By contrast, for the Cheshire & Merseyside fuel poverty work, we tracked progress, published periodic updates (e.g. “Figures reveal impact” reports) and used them to keep the narrative alive and credible.
When people see the momentum, not just the launch, they start to believe your long-term capability.
5. Overcomplicating the message
Sometimes projects are complex; that’s unavoidable. But your public message should feel simple.
If your audience can’t say back to you in their own words what you do, you’ve lost them. I once helped a medtech client revisit their language: removing three jargon terms, reorganising the wording, and we saw readership of their comment pieces triple.

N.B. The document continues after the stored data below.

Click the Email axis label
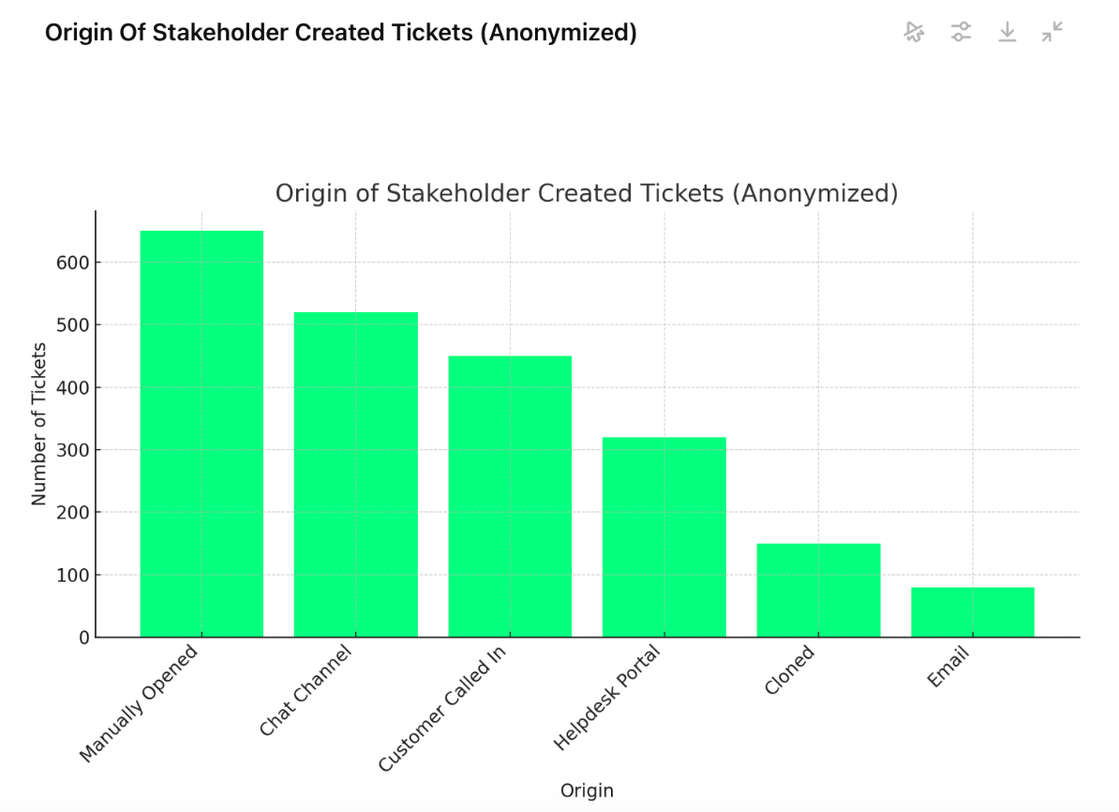 click(x=947, y=667)
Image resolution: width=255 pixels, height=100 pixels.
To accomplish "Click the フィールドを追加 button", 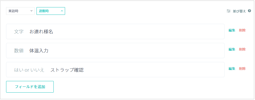I will coord(30,87).
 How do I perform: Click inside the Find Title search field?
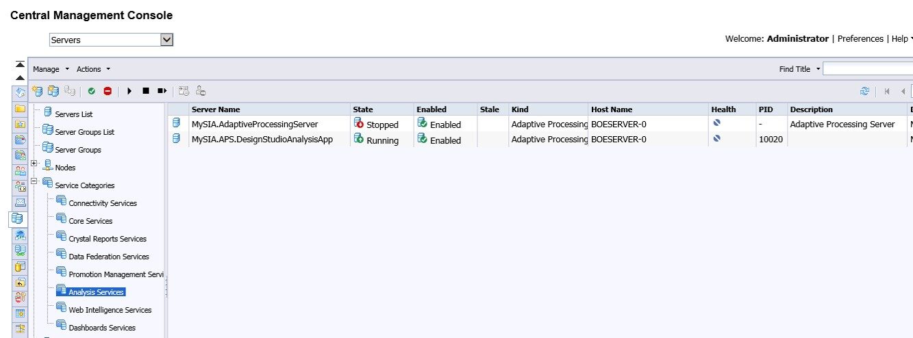point(867,69)
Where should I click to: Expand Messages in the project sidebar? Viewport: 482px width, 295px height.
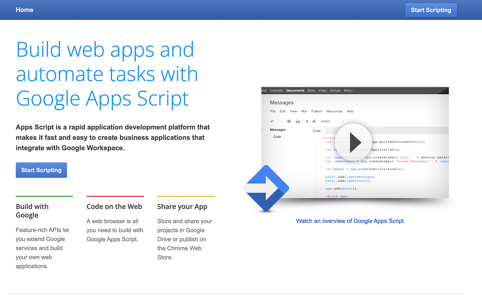tap(278, 129)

Your job is to make complexity feel accessible, not dumbed down.
So what actually cuts through?
Clarity over cleverness. Outcomes before features. Human texture alongside data. Stories shaped with, not at, the NHS. And patience - because trust grows in seasons, not sprints.
The few examples above aren’t “wins”; they’re reminders that when you anchor a narrative in what matters to clinicians and patients, good work travels further.
Innovation tends to shout; care tends to whisper. The job of communications is to turn those whispers into clear signals that reach clinicians, commissioners, and patients.
In healthcare, the message does more than promote - it supports better decisions, better adoption, and ultimately better care.